Во-первых, по характеру поведения писателя и его постоянных мыслей об измене супруги, по уверенности в том, что его обманывают. Все строится на догадках, которые в основном питаются случайными совпадениями, а иногда просто вымыслом. Вернувшись домой, жена как-то по-особому одергивает свои юбки, разговаривает с нарочито беспечным выражением лица, тайком поправляет прическу, проявляет холодность в интимных отношениях, не интересуется делами мужа, о чем-то тоскует («не о любовнике ли?»). При попытке мужа выяснить некоторые обстоятельства поведения супруги «на ее губах застывает бесстыжая улыбка». О своем отношении ко всему этому Стриндберг говорит: «Это не доказательства, которые можно представить в суд, но мне их достаточно, потому что я точно знаю их суть». Вот эта непоколебимая уверенность в собственных выводах и является основной характеристикой бреда. Разубеждения при этом совершенно бесполезны.

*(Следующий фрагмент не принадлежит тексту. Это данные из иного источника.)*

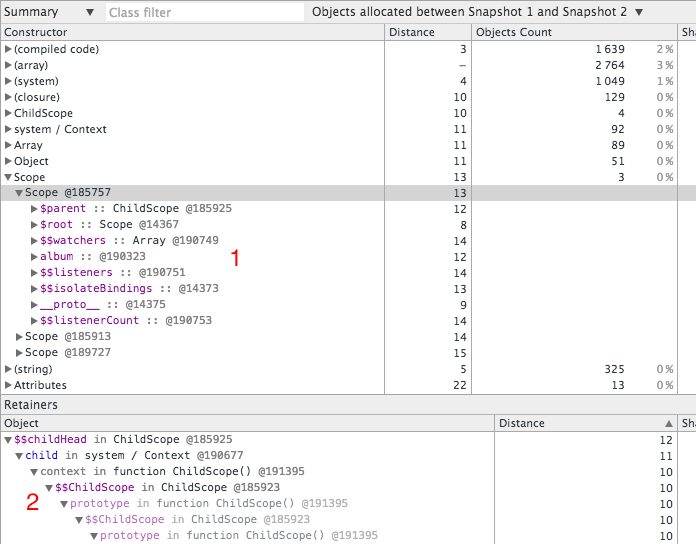Collapse the $$childHead in ChildScope retainer
Image resolution: width=696 pixels, height=544 pixels.
pos(8,440)
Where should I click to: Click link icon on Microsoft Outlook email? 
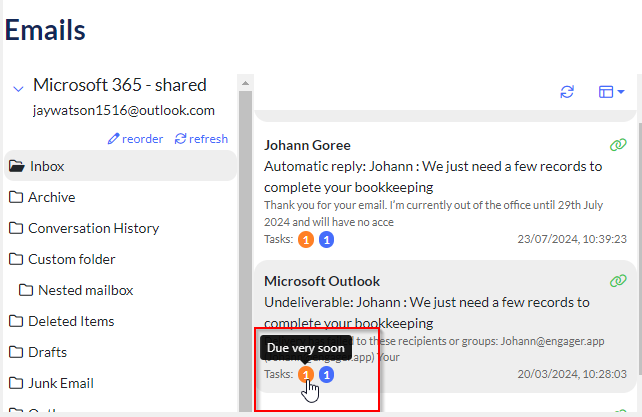618,281
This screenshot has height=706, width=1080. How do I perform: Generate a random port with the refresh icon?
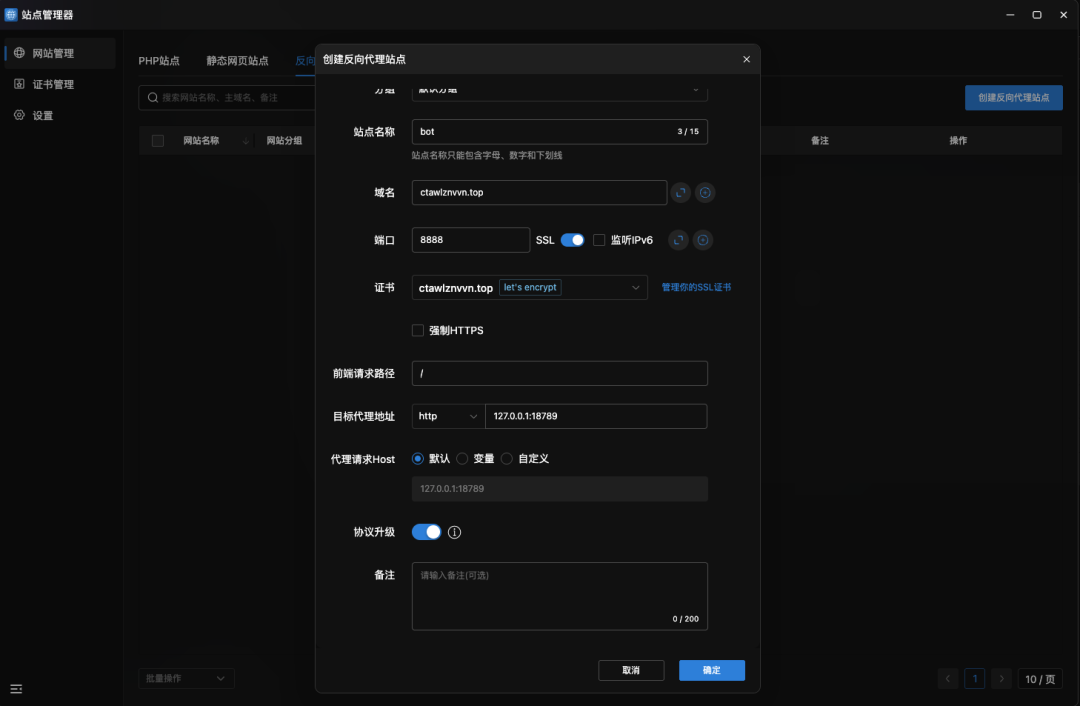(x=678, y=239)
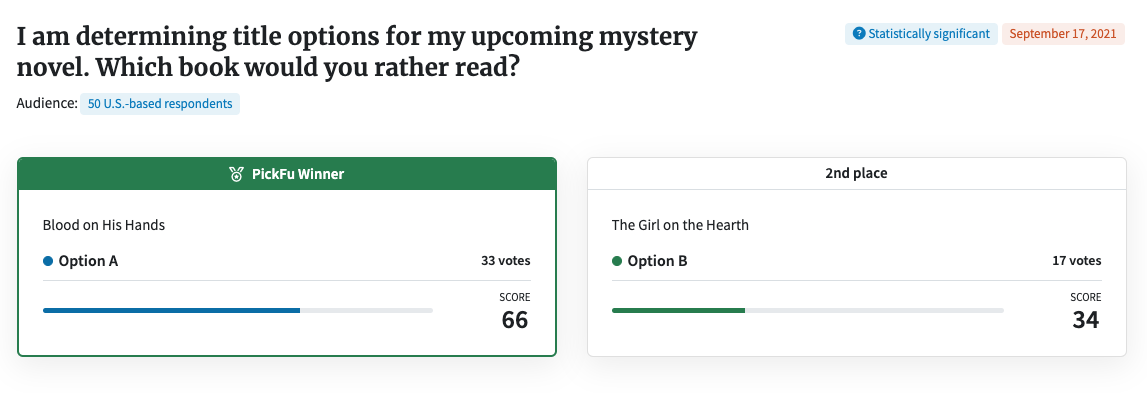Click the 17 votes count
This screenshot has width=1147, height=393.
[1075, 261]
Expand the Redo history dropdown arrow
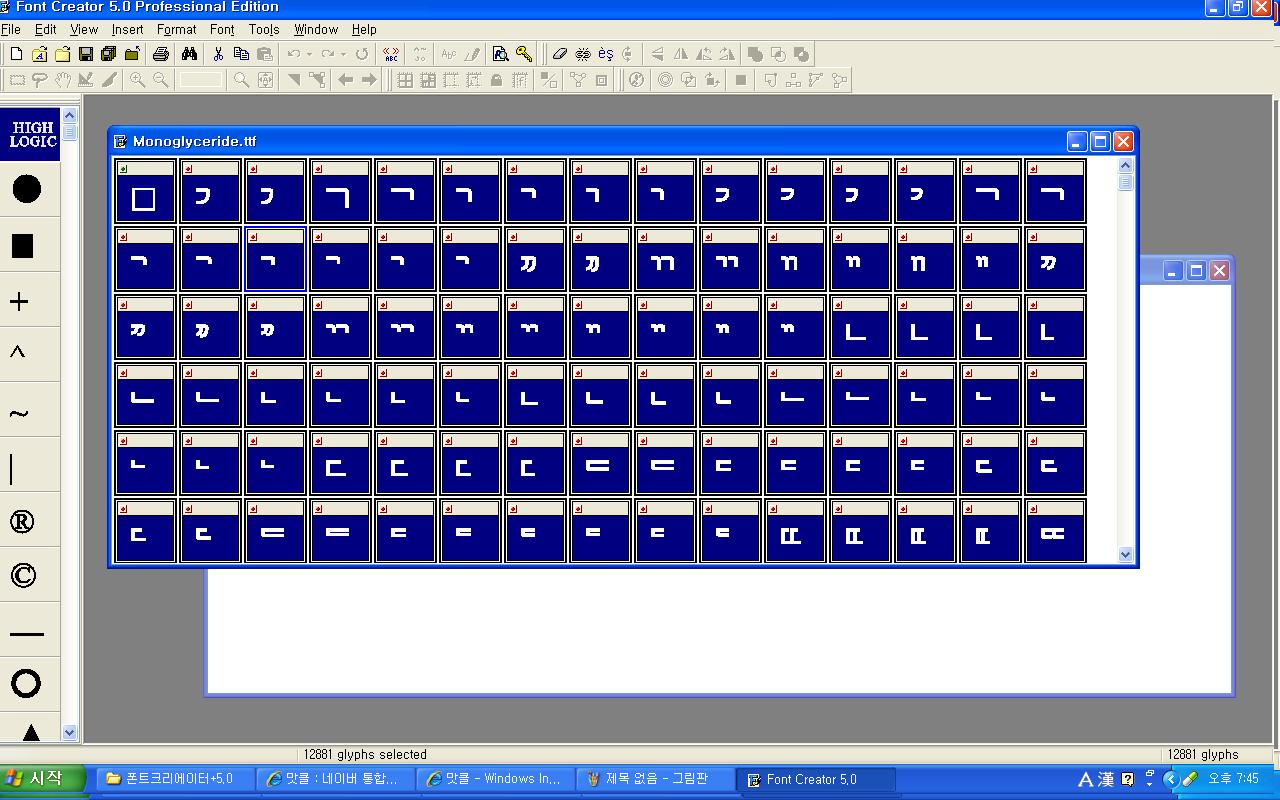Image resolution: width=1280 pixels, height=800 pixels. pos(343,54)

Во-вторых, монотематичность (построение на одной идее) бреда постепенно растворяется в других бредовых идеях, в первую очередь в идеях отравления и дурного обращения (желание скомпрометировать, опозорить, осмеять). Стриндберг считает, что все украдкой усмехаются, стараются помочь его жене, специально задерживают его во Франции. Увидев во французском журнале серию карикатур знаменитых шведов, он заметил, что его изобразили с завитком волос, очень похожим на рог (явный намек на то, что он рогоносец). В это время писатель «проводит разыскания», то есть старается разоблачить жену: подсматривает, проверяет переписку, задает провокационные вопросы. Наконец он решает, что его «потомство сфальсифицировано», то есть трое детей – не от него. Стриндберг очень тяжело это переживает и подчеркивает, что для него главное – узнать правду, и тогда он вместе со всеми над этим посмеется.

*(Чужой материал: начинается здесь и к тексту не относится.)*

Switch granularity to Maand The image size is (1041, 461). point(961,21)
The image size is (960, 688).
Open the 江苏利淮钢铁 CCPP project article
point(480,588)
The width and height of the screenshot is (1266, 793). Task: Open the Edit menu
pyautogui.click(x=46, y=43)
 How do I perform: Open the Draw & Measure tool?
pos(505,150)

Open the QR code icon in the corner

В-третьих, динамика болезни выражается в утяжелении бредовых идей ревности, в их нарастающей нелепости и, наконец, в формировании выраженного бредового синдрома (бред преследования). Постепенно Стриндберг доходит в своей уверенности до того, что считает жену проституткой, готовой отдаться любому встречному. Болезнь писателя явилась причиной развода. Позднее он еще дважды состоял в браке, но там идеи ревности не проявлялись. Это было обусловлено тем, что паранойяльный (ограничивающийся одной идеей и не сопровождающийся галлюцинациями) бред сменяется более сложным параноидным бредом. Возникают слуховые галлюцинации, сенестопатии (неприятные причудливые болезненные ощущения, не имеющие органического субстрата, то есть не подтверждающиеся никакими объективными исследованиями). Болезнь протекала приступами, давая возможность художнику проявить его гениальные творческие способности и снабжая его темами для произведений. Во время ухудшений у него возникали теперь идеи отравления и страх, что его посадят в сумасшедший дом. «Тут подали на стол что-то напоминающее вываренный свиной корм… Все было поддельно, даже пиво», – пишет Стриндберг о посещении одного ресторана.

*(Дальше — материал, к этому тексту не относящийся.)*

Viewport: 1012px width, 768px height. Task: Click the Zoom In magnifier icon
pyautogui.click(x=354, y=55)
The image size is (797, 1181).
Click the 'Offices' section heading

Вот как сам он описывает свое состояние во время одного из приступов: «…Я опускаюсь на кресло, необычная тяжесть угнетает мой дух, мне кажется, что какая-то магическая сила струится из стены, сон сковывает мои члены. Я собираюсь с силами и встаю, чтобы выйти. Когда я прохожу через коридор, то слышу голоса, шепчущиеся рядом с моим столом. Почему они шепчутся? Они хотят скрыться от меня. Я иду по улице и вхожу в Люксембургский сад. Я едва волочу мои ноги, они отнялись от самых бедер до пяток. Приходится сесть на скамью. Я отравлен. Это первая мысль, которая приходит мне в голову. И как раз сюда прибыл Поповский, который убил свою жену и ребенка ядовитыми газами. Это он, согласно эксперименту Петтенгофера, провел ток газа сквозь стену. Вечером из страха перед новым покушением на меня я не осмеливаюсь более оставаться за моим столом. Я ложусь в постель, не решаясь, однако, заснуть».